Jun. 28th, 2009

[personal profile] tangaroa

The Honduran military, on the request of the Supreme Court, seized President Manuel Zelaya and exiled him from the country. Later, Congress officially dismissed Zelaya from his job (report in Spanish, use the Fish to translate) and appointed another person from Zelaya's Liberal Party as the new President.

Zelaya had ordered a referendum on whether the public accepted the idea of changing the Constitution. This was widely seen as an attempt by Zelaya to justify his staying in office beyond the one term allowed by the Constitution. The military, which is tasked with conducting elections, determined this referendum to be beyond Zelaya's legal authority (as did the Attorney General's office) and refused to cooperate, so Zelaya fired the military's chief of staff, who the Supreme Court ordered reinstated. Zelaya refused the Court's order, and then came the recent events.

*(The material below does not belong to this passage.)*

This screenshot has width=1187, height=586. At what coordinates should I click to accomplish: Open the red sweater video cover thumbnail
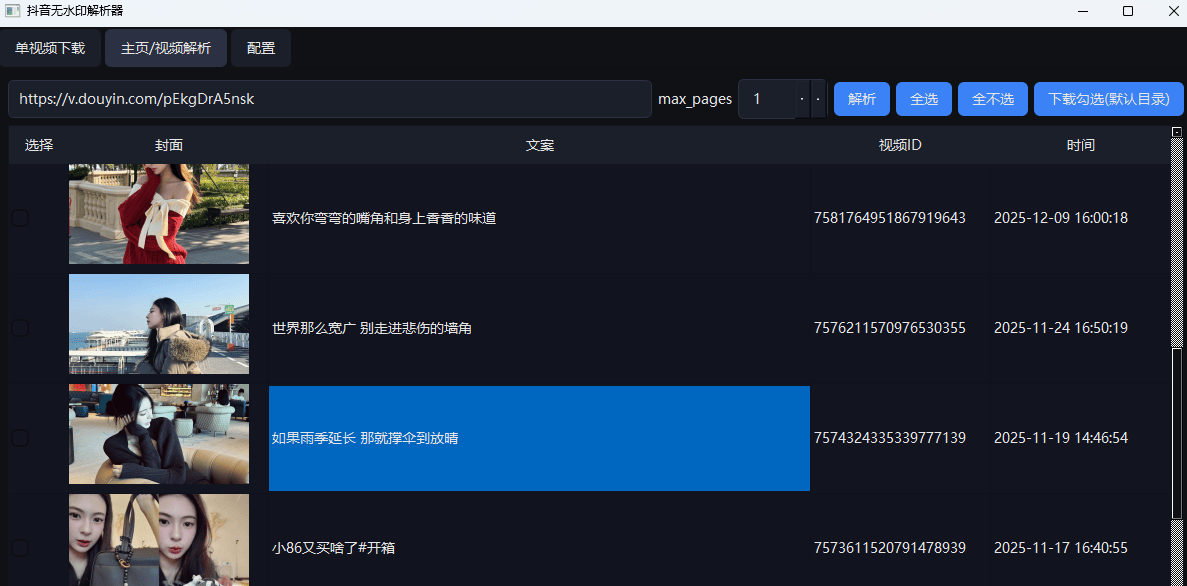[x=158, y=213]
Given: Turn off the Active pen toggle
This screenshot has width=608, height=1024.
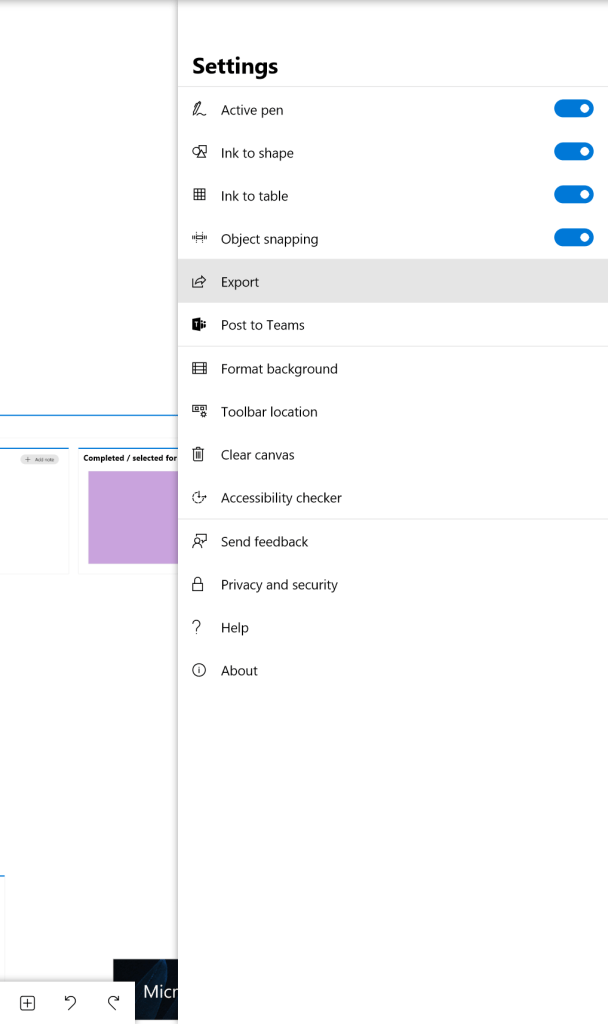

In any other country when the military deposes an elected President it is called a coup d'etat. In Honduras we have the unique situation where all other existing legal authorities have apparently blessed the military's actions or at least been of the same mind. Did a coup just happen or was one just prevented? Perhaps both interpretations are correct.

The military also killed Cesar Ham, the leader of the left-wing Democratic Unification Party, who had earlier warned of a coup. Reports differ depending on the source's politics on whether this was a deliberate assassination or if Ham had resisted arrest, and there have not been enough reports to confirm that this even happened or who else the military may have sought to seize in addition to Zelaya.

More information is at wikipedia which is a good enough source in the absence of detailed reporting. A good collection of links is at the blog of Fausta Wertz, who is a conservative but she's doing the job.